## Assignment
Gather all lines in the entries that include the word "sidebar".
*** Block opens ***
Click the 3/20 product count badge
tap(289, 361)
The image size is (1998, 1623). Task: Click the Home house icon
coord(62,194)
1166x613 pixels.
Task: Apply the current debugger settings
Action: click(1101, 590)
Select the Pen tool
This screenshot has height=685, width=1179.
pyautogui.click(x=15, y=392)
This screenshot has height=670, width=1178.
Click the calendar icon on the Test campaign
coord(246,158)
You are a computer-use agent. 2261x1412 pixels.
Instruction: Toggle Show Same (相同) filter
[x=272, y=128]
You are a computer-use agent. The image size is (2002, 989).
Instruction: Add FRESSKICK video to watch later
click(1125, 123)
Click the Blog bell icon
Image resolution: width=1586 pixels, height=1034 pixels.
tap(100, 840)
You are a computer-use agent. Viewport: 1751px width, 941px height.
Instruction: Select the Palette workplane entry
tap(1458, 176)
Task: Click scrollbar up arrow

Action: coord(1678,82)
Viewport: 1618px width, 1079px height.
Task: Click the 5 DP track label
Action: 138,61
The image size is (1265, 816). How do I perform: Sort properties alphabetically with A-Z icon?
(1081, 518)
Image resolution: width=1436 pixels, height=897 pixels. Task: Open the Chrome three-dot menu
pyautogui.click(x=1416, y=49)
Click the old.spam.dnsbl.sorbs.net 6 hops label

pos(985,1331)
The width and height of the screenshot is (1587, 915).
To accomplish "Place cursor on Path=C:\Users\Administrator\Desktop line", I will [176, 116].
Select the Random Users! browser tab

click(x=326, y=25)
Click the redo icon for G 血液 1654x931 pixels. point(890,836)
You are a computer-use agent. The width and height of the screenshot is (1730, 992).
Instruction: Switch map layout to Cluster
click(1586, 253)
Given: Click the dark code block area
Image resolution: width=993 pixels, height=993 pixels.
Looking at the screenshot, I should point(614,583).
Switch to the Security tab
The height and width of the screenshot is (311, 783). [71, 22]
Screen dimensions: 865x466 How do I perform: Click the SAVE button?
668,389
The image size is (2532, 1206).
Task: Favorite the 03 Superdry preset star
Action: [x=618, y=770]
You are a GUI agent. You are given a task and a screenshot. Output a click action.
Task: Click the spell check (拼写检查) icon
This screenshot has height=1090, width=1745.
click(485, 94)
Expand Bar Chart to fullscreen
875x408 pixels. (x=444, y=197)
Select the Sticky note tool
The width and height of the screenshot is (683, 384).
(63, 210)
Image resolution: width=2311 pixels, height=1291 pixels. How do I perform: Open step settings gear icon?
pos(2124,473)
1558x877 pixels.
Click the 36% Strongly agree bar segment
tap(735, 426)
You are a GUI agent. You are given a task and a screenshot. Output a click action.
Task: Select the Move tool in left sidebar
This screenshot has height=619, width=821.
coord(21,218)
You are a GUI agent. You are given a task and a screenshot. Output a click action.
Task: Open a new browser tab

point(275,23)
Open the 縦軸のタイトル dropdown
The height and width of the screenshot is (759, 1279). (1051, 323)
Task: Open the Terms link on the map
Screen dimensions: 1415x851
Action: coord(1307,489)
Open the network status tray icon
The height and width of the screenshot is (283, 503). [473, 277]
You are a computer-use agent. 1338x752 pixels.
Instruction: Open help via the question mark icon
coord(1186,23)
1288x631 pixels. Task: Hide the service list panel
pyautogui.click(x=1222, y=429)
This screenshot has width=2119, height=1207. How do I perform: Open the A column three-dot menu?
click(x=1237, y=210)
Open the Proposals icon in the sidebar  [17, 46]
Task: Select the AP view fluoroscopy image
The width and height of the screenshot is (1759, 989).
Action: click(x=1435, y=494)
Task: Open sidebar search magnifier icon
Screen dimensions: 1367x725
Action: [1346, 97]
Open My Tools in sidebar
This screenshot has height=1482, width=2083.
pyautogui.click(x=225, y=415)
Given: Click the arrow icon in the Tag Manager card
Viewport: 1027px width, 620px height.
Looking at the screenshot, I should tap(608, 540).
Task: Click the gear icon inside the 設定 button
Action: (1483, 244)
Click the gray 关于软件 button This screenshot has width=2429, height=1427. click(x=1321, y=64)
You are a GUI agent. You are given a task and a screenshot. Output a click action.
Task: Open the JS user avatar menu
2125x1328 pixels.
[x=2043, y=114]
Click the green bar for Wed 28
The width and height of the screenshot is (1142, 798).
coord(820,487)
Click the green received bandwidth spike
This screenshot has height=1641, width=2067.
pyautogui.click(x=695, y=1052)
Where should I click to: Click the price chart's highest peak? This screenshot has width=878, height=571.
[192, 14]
*** Block closes ***
## Answer box
Task: Select the Move tool in left sidebar
Open the Proposals icon in the sidebar  [17, 46]
Task: Open sidebar search magnifier icon
Open My Tools in sidebar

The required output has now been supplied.